Die Tollkirsche in der Augenmedizin

Die Tollkirsche in der Augenmedizin

Um die Schwarze Tollkirsche, auch bekannt unter dem Namen Atropa Belladonna, ranken sich viele Mythen und Geschichten. Wurde die Pflanze zu Zeiten des Barock noch als Schönheitsmittel eingesetzt, hat sie sich heutzutage längst als bewährtes medizinisches Mittel etabliert. Ihr Wirkstoff „Atropin“ wird in modifizierter Form in der Augenheilkunde eingesetzt. „In der augenmedizinischen Diagnostik verwenden wir ein modifiziertes Molekül des Atropin, das Cyclopentolat. Es wirkt spezifischer und verursacht weniger Nebenwirkungen als Atropin“, erklärt Sigrid Fesser, Fachärztin für Augenheilkunde und refraktive Chirurgie bei CARE Vision Germany.

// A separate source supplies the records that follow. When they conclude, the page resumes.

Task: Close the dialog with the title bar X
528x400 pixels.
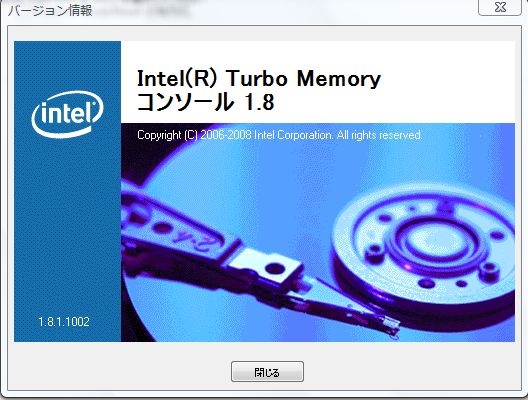Action: click(x=500, y=7)
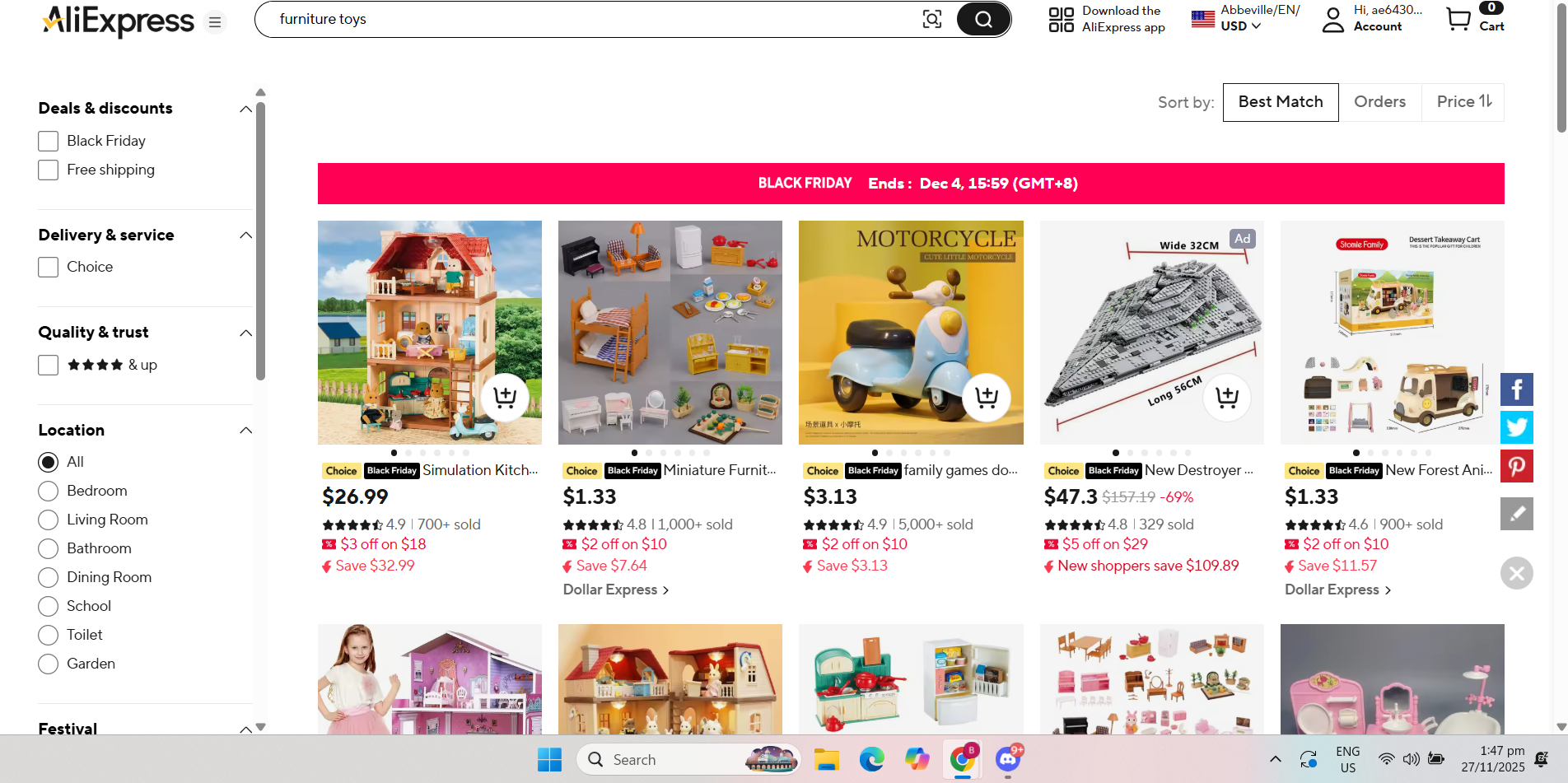Check the Free shipping filter
1568x783 pixels.
click(48, 170)

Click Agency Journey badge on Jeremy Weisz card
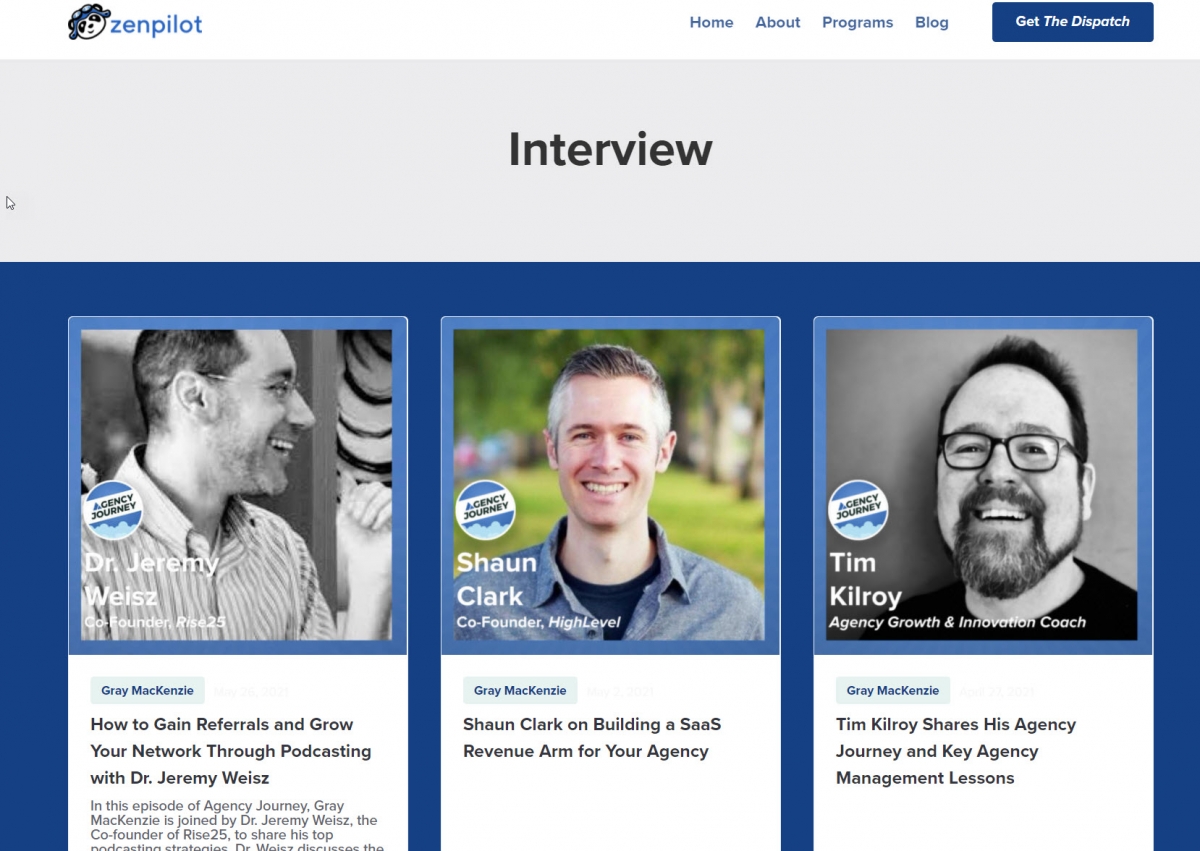pyautogui.click(x=112, y=510)
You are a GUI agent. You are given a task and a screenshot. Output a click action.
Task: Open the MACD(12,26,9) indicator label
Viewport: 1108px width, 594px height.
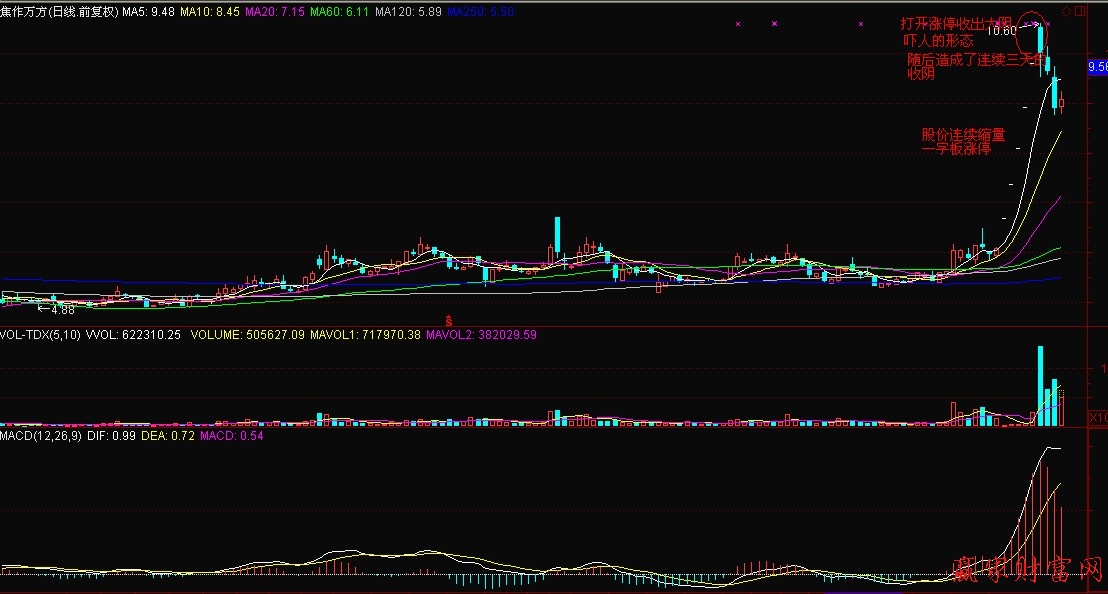pos(43,436)
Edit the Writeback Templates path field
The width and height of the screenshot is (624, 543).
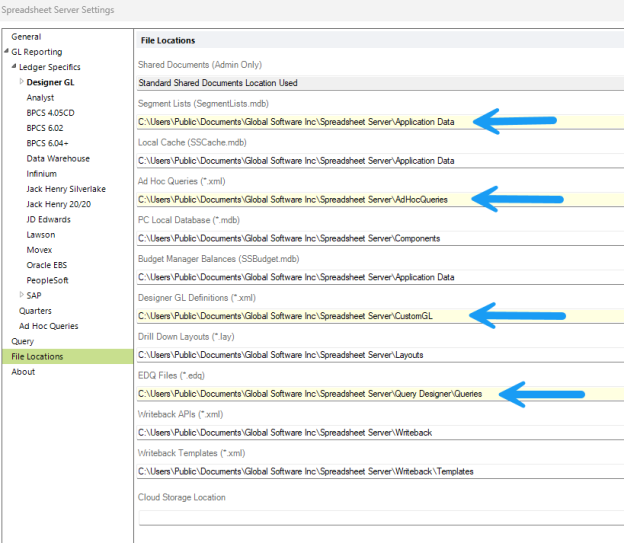380,471
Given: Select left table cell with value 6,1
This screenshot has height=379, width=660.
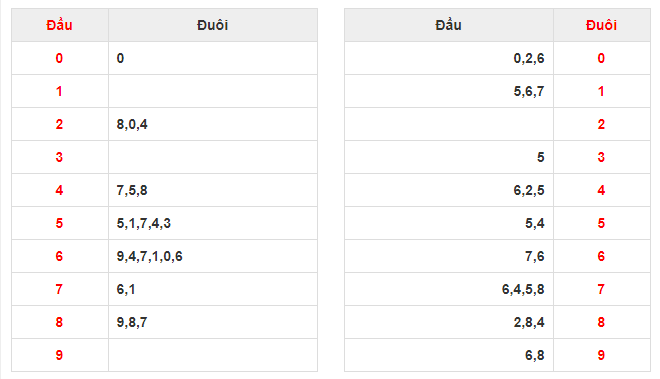Looking at the screenshot, I should [213, 289].
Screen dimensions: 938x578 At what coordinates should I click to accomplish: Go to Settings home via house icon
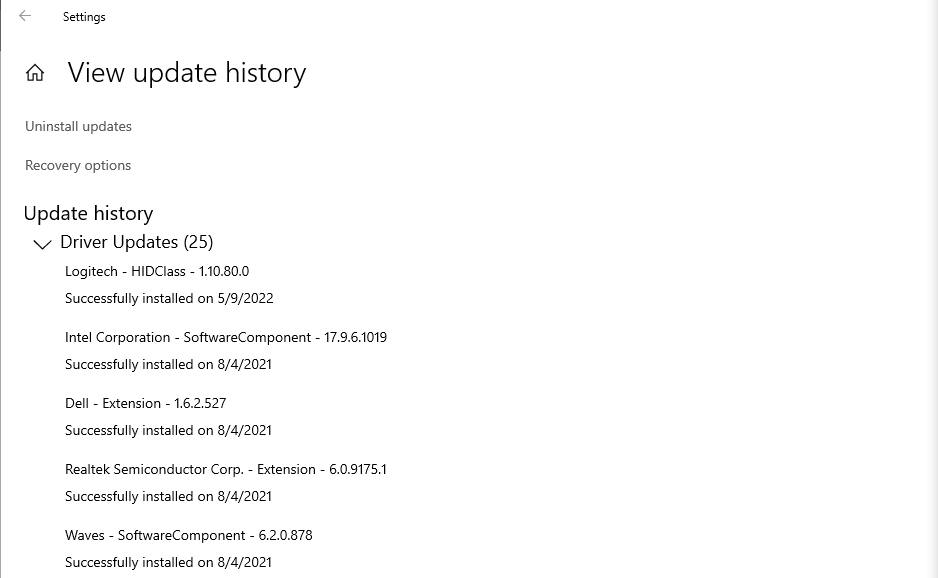click(x=35, y=73)
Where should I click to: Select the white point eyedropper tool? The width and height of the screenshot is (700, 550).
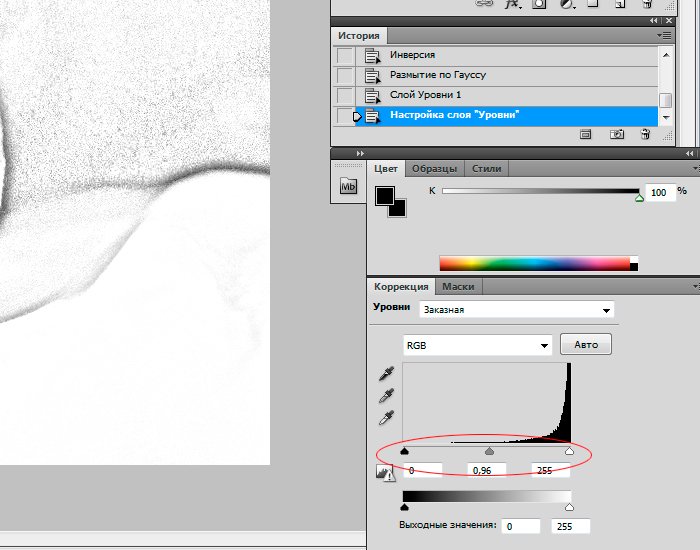pyautogui.click(x=386, y=417)
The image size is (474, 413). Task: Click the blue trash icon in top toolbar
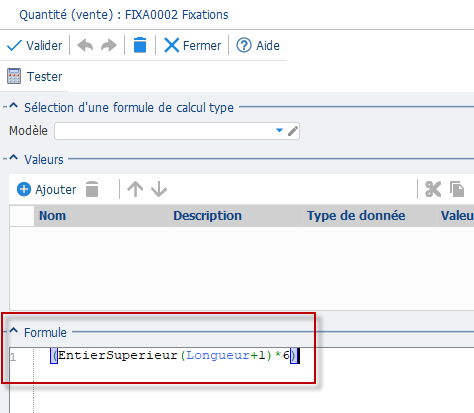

Die Schwarze Tollkirsche ist eine Pflanze mit Geschichte. Sie gehört zur Familie der Nachtschattengewächse. Trotz ihrer giftigen Wirkung bei einer Überdosierung, wurde ihre heilende Wirkung bereits im 17. Jahrhundert entdeckt. Zudem galt sie aufgrund ihrer aphrodisierenden und halluzinogenen Wirkung im Mittelalter als Zauberpflanze. Passend zu ihrem Namen Atropa Belladonna, was sich mit „schöne Frau“ übersetzen lässt, nutzten die Damen des Barock den Wirkstoff der Pflanze zur Erweiterung der Pupillen. Dunkle Augen galten zu dieser Zeit als besonders begehrenswert. „Aus der Atropa Belladonna gewinnt man den medizinischen Wirkstoff Atropin. Er gehört zu der Gruppe der sogenannten Alkaloide“, weiß Sigrid Fesser.

Atropin in der Augenheilkunde
Die moderne Augenheilkunde verwendet den Wirkstoff Atropin heute in einer modifizierten Form, dem Cyclopentolat. Weiterhin wird der Wirkstoff als sogenanntes Mydriatikum zur Erweiterung der Pupillen und zudem zur Muskellähmung des Augapfels eingesetzt. Augenärzte können durch die erweiterte Pupille den Augenhintergrund untersuchen. Der Vorteil des Cyclopentolats gegenüber dem klassischen Atropin ist eine spezifischere Wirkung, die auch mit weniger Nebenwirkungen für den Patienten verbunden ist. Zudem wird es schneller vom Körper abgebaut.